[Exercise details] Convert the stretch from the line containing "Image resolution: width=893" through the end of the items into a JSON list of strings, one per line, skipping blank lines. Leave the pictures out of your answer.

===== Exercise inputs

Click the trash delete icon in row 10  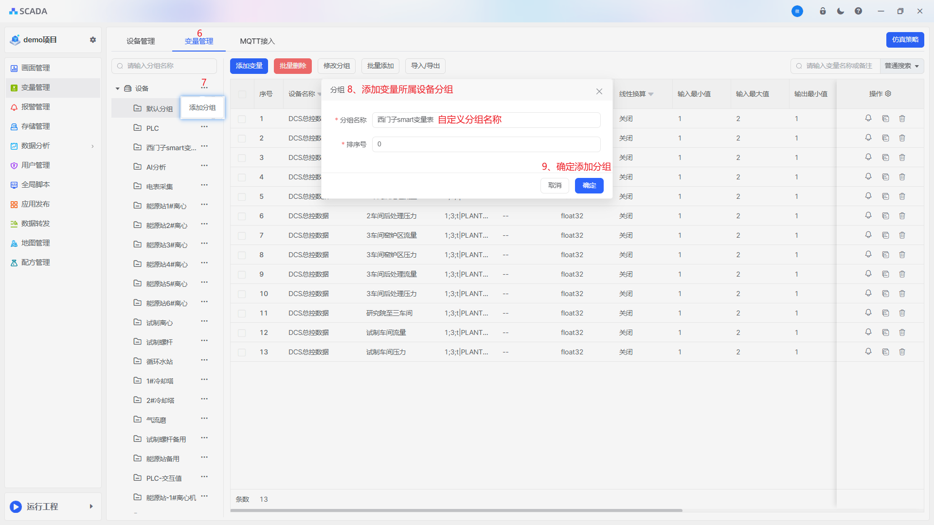click(x=902, y=294)
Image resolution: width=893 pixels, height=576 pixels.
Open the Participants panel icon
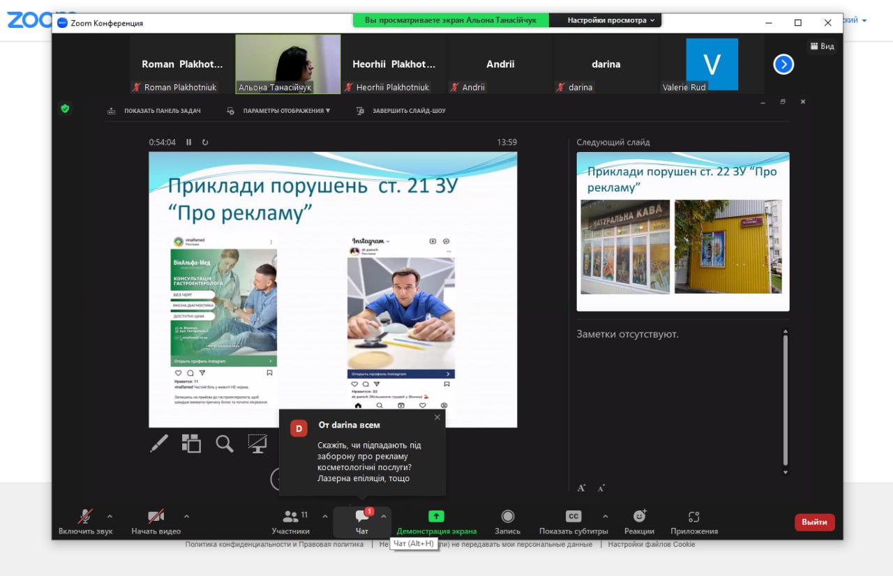coord(291,517)
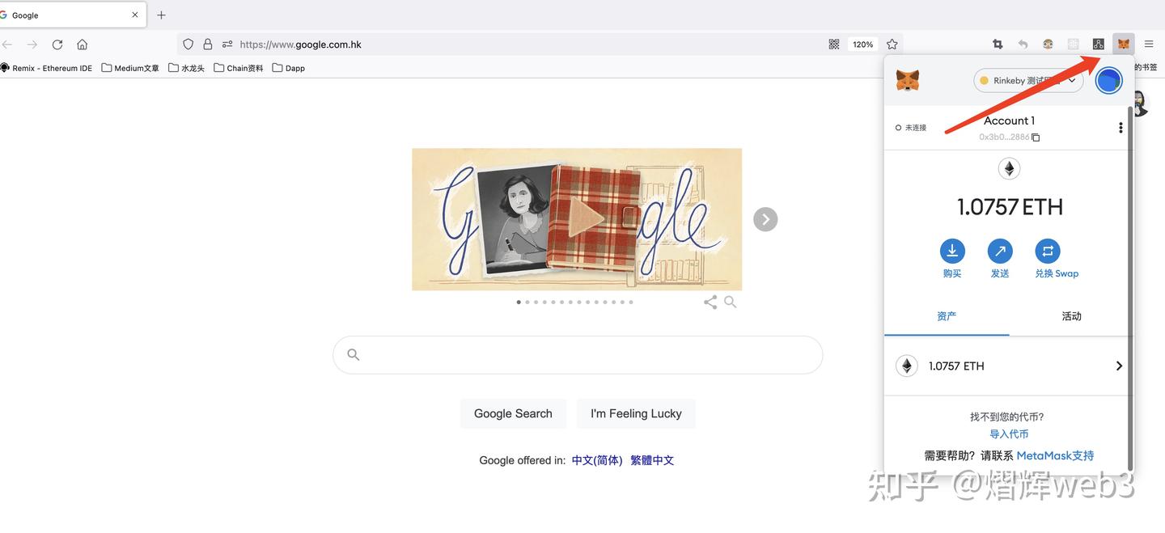The width and height of the screenshot is (1165, 533).
Task: Reload the page with the refresh icon
Action: (57, 44)
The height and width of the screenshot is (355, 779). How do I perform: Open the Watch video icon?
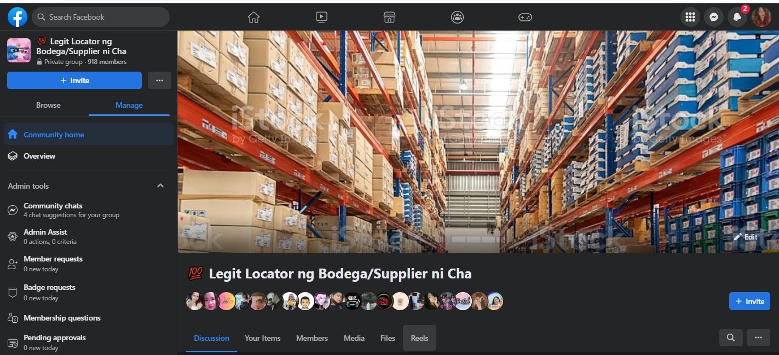pos(321,17)
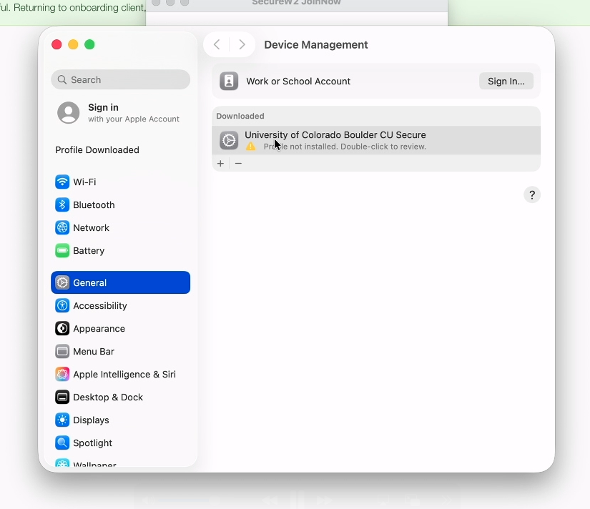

==========

[Solution to the problem]
[
  "Image resolution: width=893 pixels, height=576 pixels.",
  "Open the Participants panel icon",
  "coord(291,517)",
  "The width and height of the screenshot is (1165, 533).",
  "Task: Reload the page with the refresh icon",
  "Action: (57, 44)",
  "The height and width of the screenshot is (355, 779). How do I perform: Open the Watch video icon?",
  "pos(321,17)"
]